> [WHAT THIS TASK INVOLVES]:
Take the entries below and reproduce exactly the portion that begins at the line containing "You are a GUI" and ends at the line containing "The width and height of the screenshot is (436, 304).", keeping both ends, dropping pictures, and adding nothing else.
━━ MATERIAL FOR THIS EXERCISE
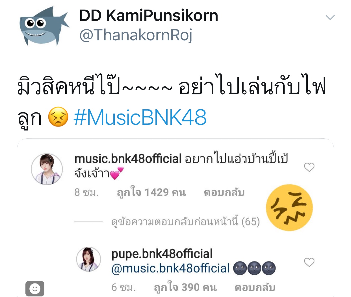Open the @ThanakornRoj handle
This screenshot has height=297, width=351.
[136, 36]
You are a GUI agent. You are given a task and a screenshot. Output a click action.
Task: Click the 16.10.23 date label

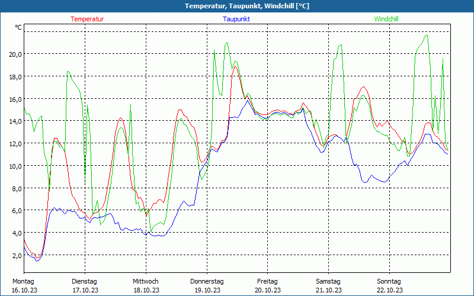click(x=24, y=290)
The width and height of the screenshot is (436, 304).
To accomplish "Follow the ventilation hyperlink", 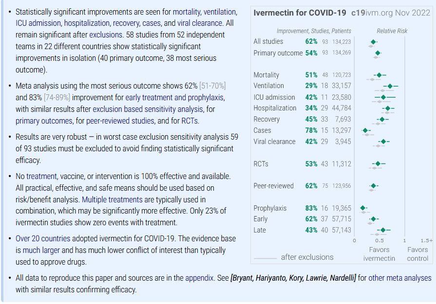I will click(220, 12).
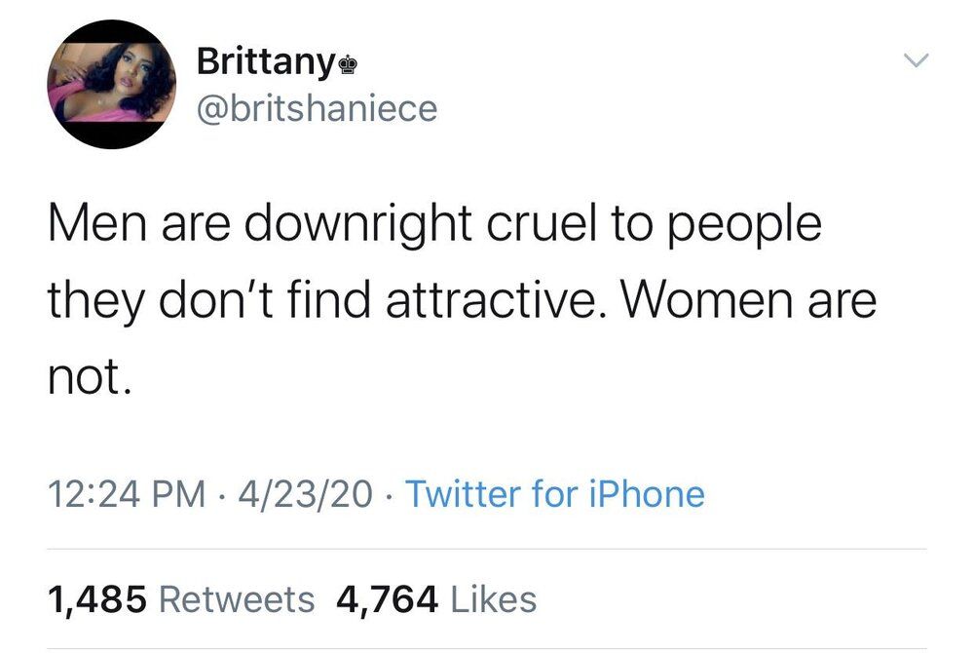
Task: Click the word Women in tweet
Action: click(x=707, y=299)
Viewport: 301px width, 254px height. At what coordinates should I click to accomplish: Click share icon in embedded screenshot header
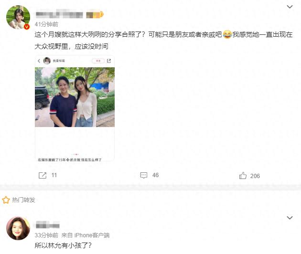point(109,61)
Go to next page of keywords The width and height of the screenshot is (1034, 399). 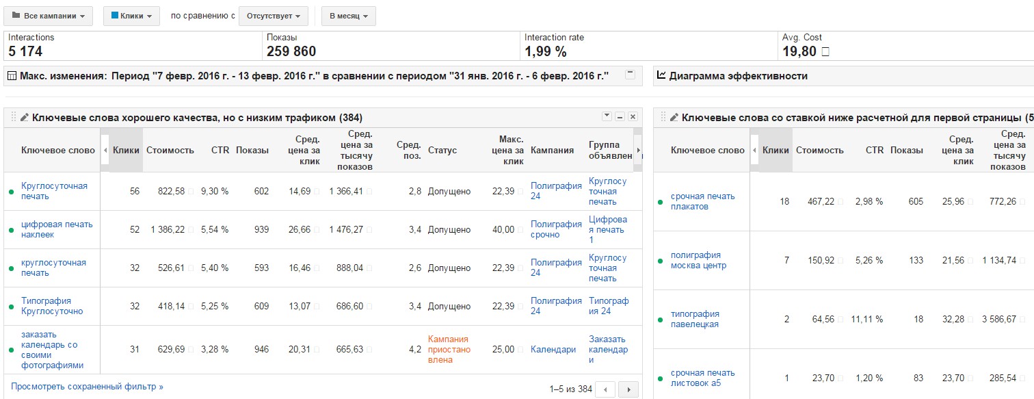(628, 389)
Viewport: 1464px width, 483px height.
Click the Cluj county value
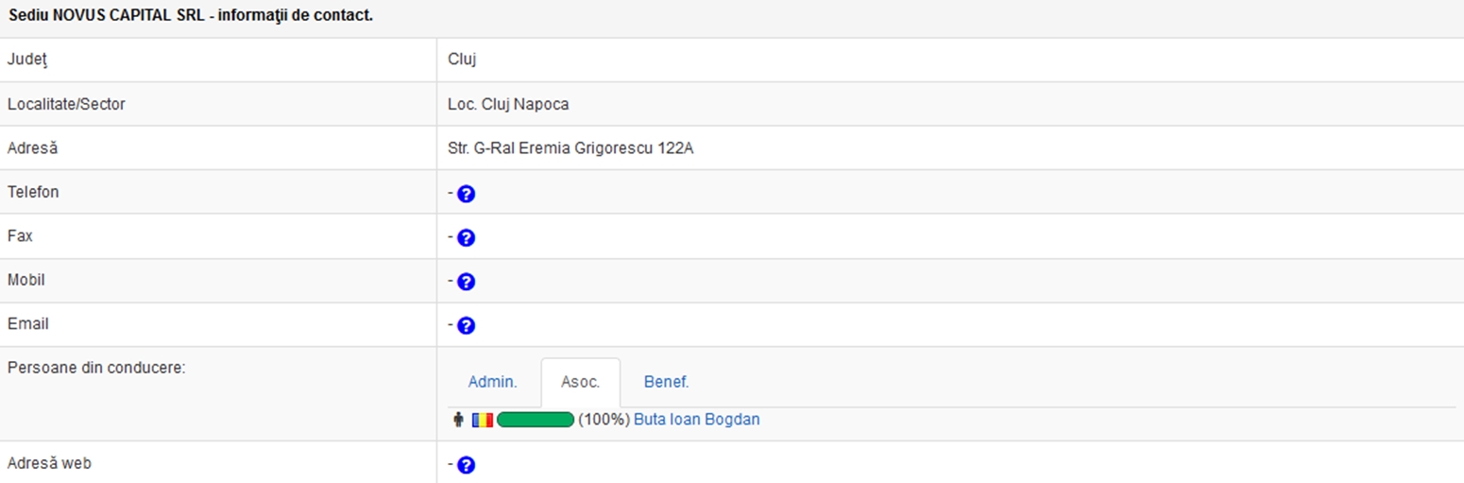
━━━━
> [OUTPUT BELOW]:
You are a GUI agent. You are given a task and a screenshot. Output a click action.
Task: Click the 16.10.23 date label

click(x=24, y=290)
The width and height of the screenshot is (436, 304).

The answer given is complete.